/rolling

Rolling window implementation in go.

Primary LanguageGoOtherNOASSERTION

rolling

GoDoc Build Status codecov.io

A rolling/sliding window implementation for Google-golang

Usage

Point Window

var p = rolling.NewPointPolicy(rolling.NewWindow(5))

for x := 0; x < 5; x = x + 1 {
  p.Append(x)
}
p.Reduce(func(w Window) float64 {
  fmt.Println(w) // [ [0] [1] [2] [3] [4] ]
  return 0
})
w.Append(5)
p.Reduce(func(w Window) float64 {
  fmt.Println(w) // [ [5] [1] [2] [3] [4] ]
  return 0
})
w.Append(6)
p.Reduce(func(w Window) float64 {
  fmt.Println(w) // [ [5] [6] [2] [3] [4] ]
  return 0
})

The above creates a window that always contains 5 data points and then fills it with the values 0 - 4. When the next value is appended it will overwrite the first value.

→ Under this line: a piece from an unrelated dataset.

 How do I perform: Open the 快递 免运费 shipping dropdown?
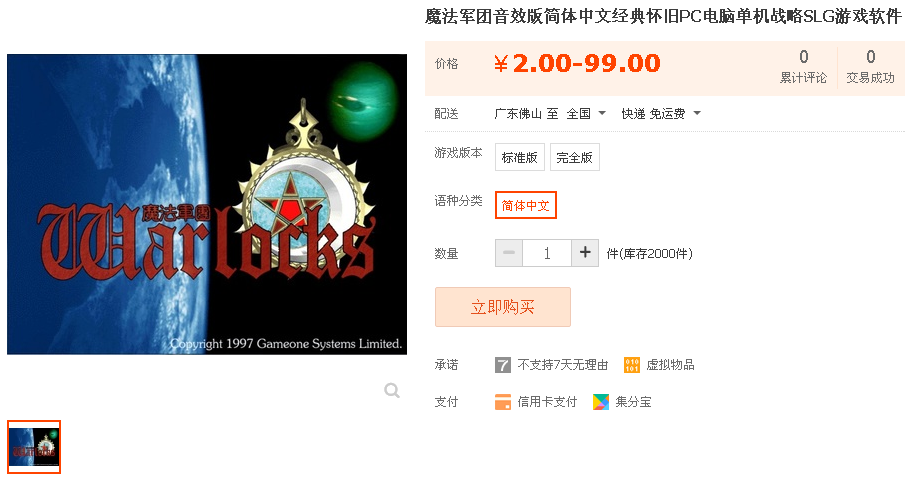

The window continuously overwrites the oldest value with the latest to preserve the specified value count. This type of window is useful for collecting data that have a known interval on which they are capture or for tracking data where time is not a factor.

Time Window

var p = rolling.NewTimeWindow(rolling.NewWindow(3000), time.Millisecond)
var start = time.Now()
for range time.Tick(time.Millisecond) {
  if time.Since(start) > 3*time.Second {
    break
  }
  p.Append(1)
}

The above creates a time window that contains 3,000 buckets where each bucket contains, at most, 1ms of recorded data. The subsequent loop populates each bucket with exactly one measure (the value 1) and stops when the window is full. As time progresses, the oldest values will be removed such that if the above code performed a time.Sleep(3*time.Second) then the window would be empty again.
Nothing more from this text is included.